Step 3: Configure and sync

Add to your ctx.toml:

[connectors.script.wordpress]
path = "connectors/wordpress.lua"
file = "wordpress-export.xml"

Then sync:

$ ctx sync script:wordpress
sync script:wordpress
  fetched: 147 items
  upserted documents: 147
  chunks written: 892
ok

Every blog post is now chunked, indexed, and searchable.
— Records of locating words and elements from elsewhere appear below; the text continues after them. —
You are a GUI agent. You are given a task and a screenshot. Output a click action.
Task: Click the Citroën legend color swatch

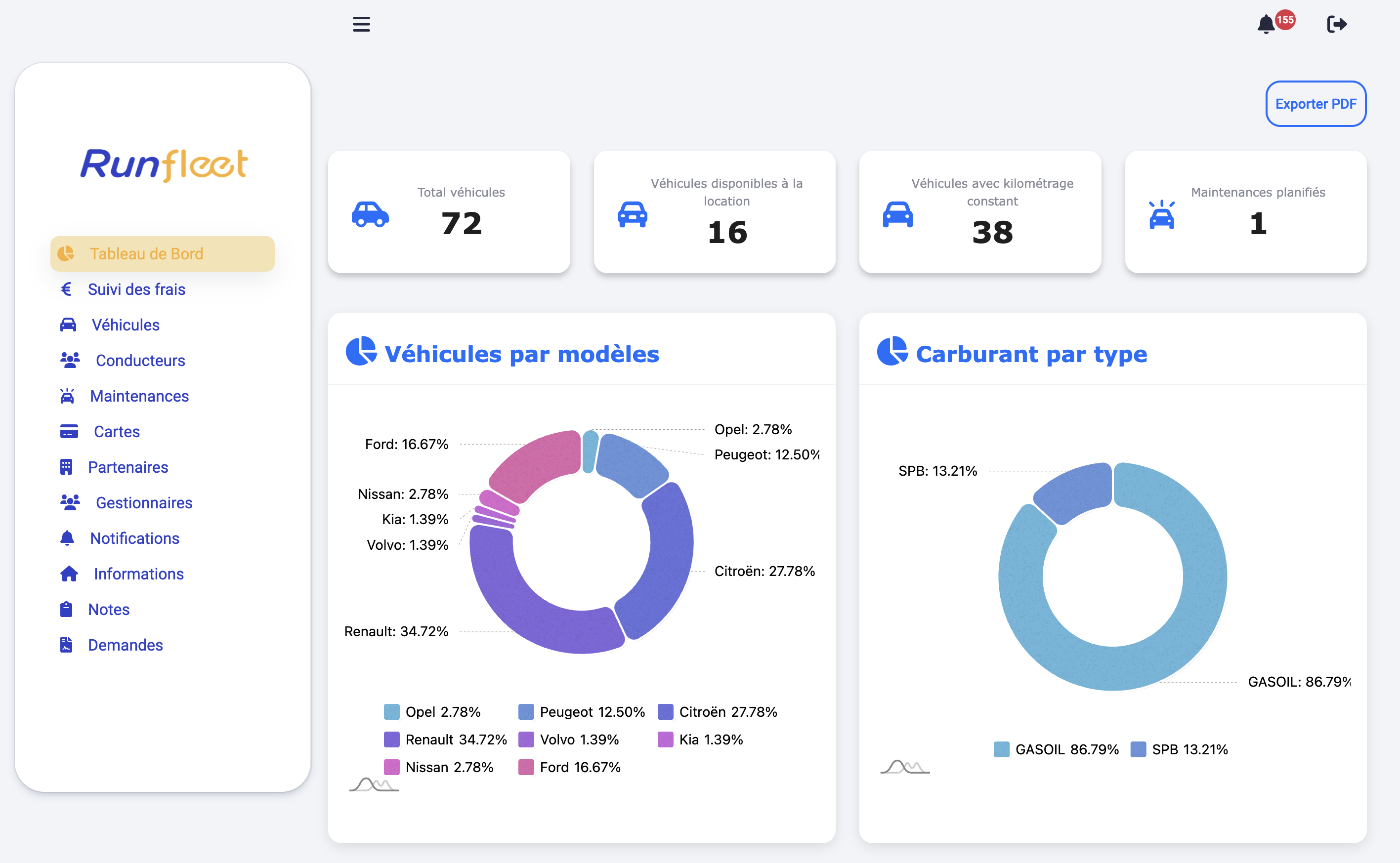coord(665,712)
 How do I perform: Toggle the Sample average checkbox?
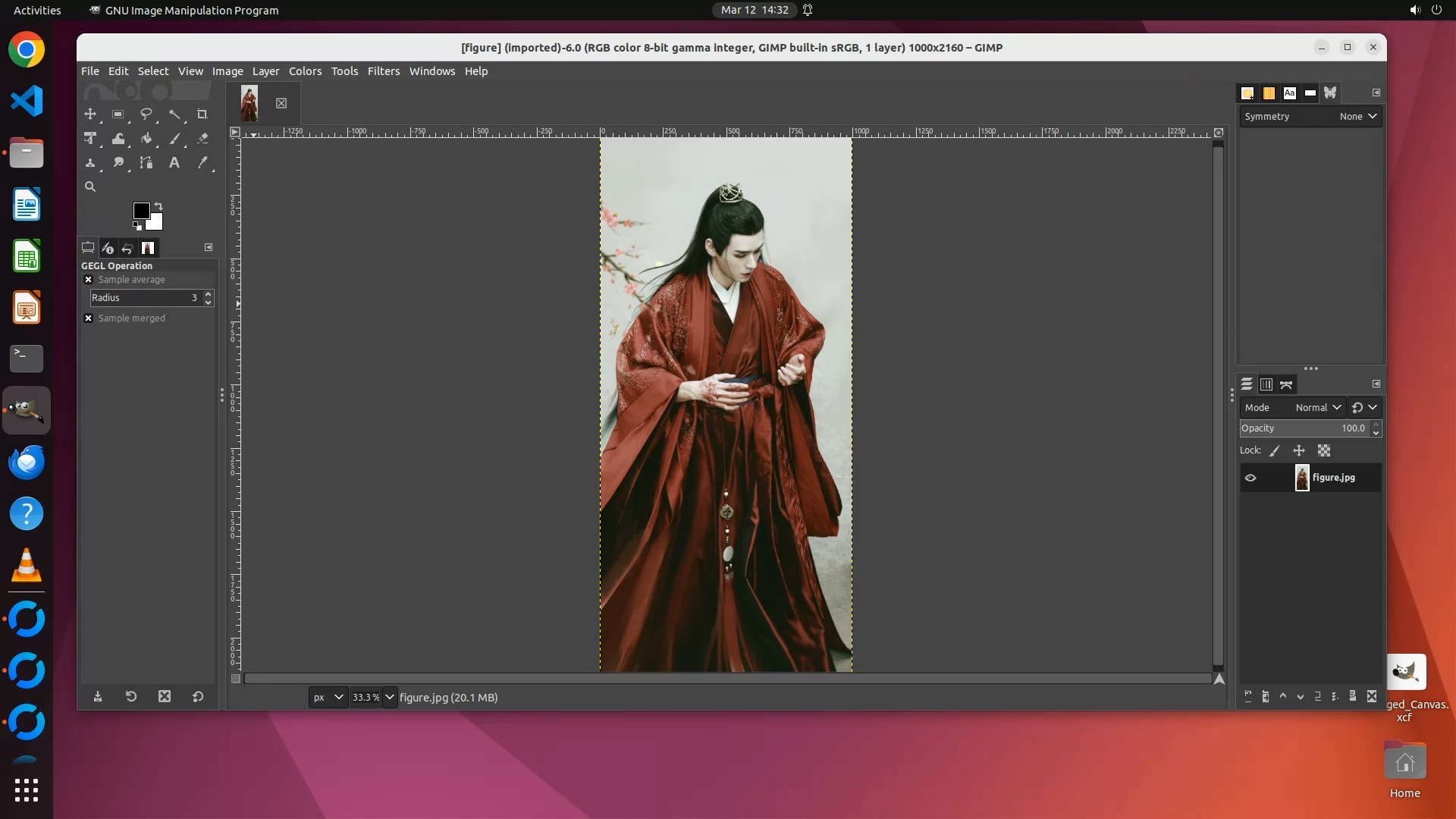tap(89, 280)
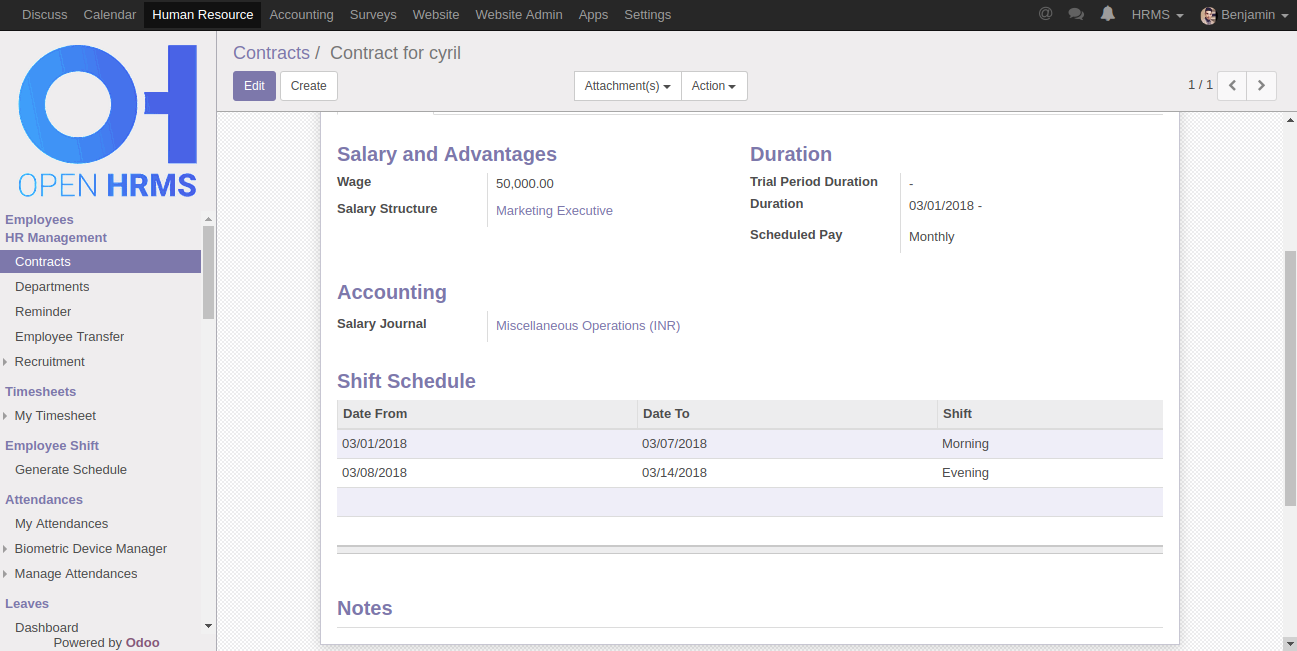Expand the Manage Attendances section
The image size is (1297, 651).
(76, 574)
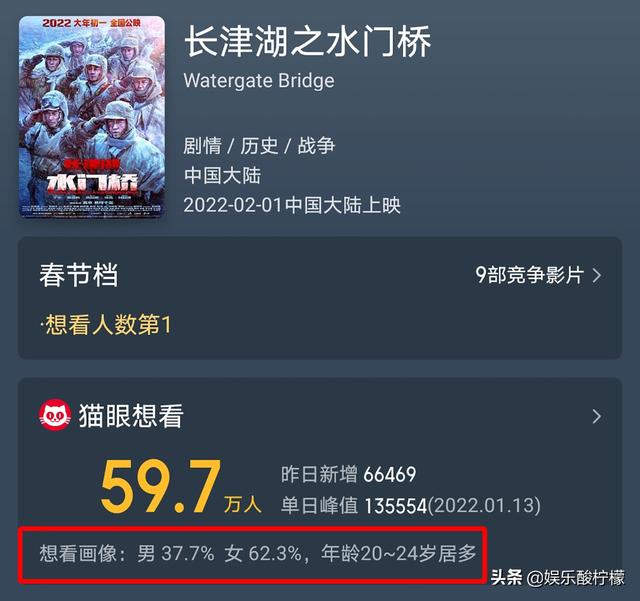The height and width of the screenshot is (601, 640).
Task: Open the 猫眼想看 section title
Action: click(131, 416)
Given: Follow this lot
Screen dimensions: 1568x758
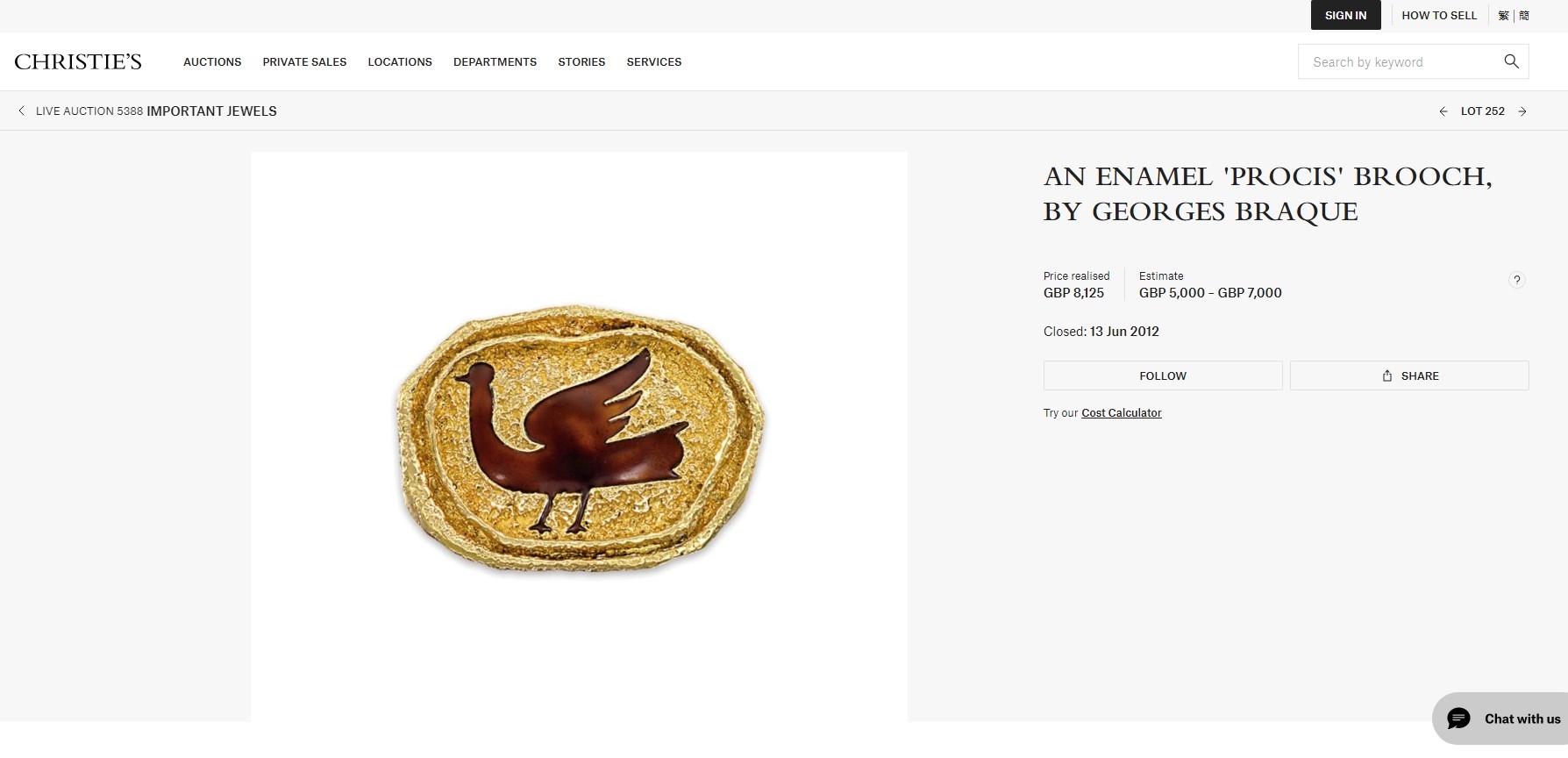Looking at the screenshot, I should point(1163,375).
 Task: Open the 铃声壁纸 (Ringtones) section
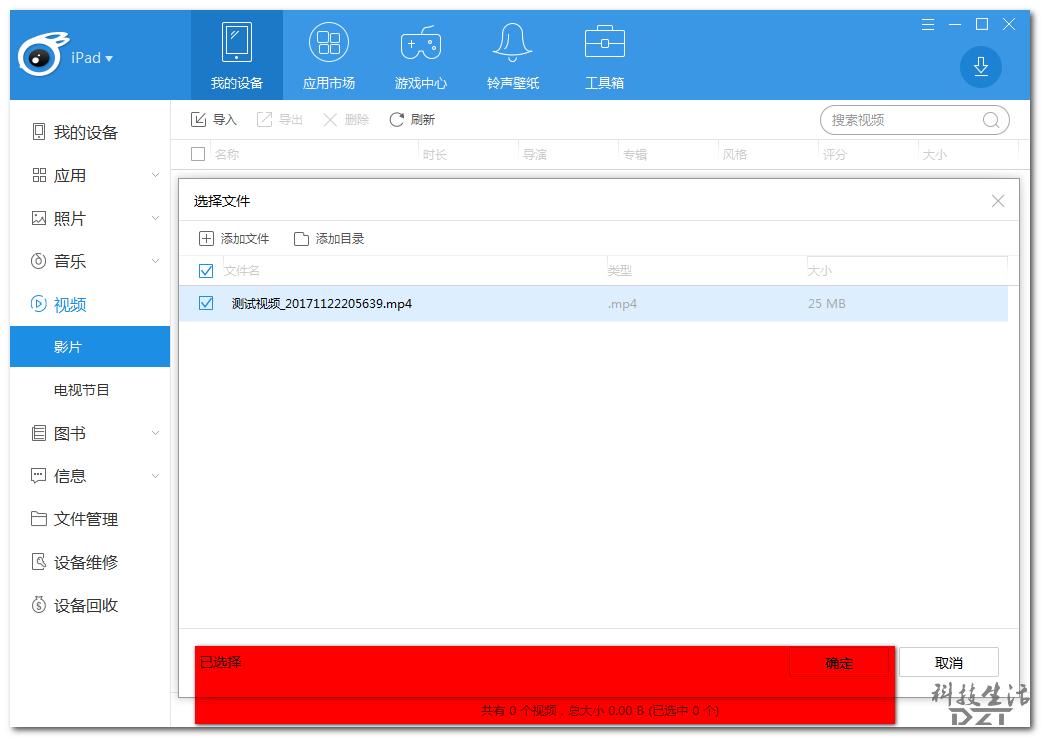[x=512, y=55]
Step 4: Search your writing

$ ctx search "kubernetes deployment"
1. [0.91] script:wordpress / How I Migrated to K8s
   "After three weekends of YAML wrangling, I finally moved everything..."
2. [0.78] script:wordpress / DevOps Lessons from 2024
   "The biggest win was containerizing the legacy monolith..."

Step 5: Connect to Cursor

Start the server and add it to your workspace:

$ ctx serve mcp

.cursor/mcp.json:

{
  "mcpServers": {
    "my-blog": {
      "url": "http://127.0.0.1:7331/mcp"
    }
  }
}

Now ask Cursor: “Search my blog for posts about deployment automation” — and it pulls from your actual writing.

Tips

Comments too? Add another gmatch loop for <wp:comment> blocks inside each item. Append them to the post body or emit them as separate documents.
Multiple exports? Use fs.list(".") with a glob and loop over all XML files — each gets parsed separately but lands in the same database.
Incremental updates? Re-export from WordPress periodically and re-run ctx sync. The connector upserts by id (the post URL), so unchanged posts are skipped.
HTML rendering? The connector strips HTML tags for cleaner text. If you want to preserve formatting (code blocks, lists), replace the gsub("<[^>]+>", " ") line with more selective stripping.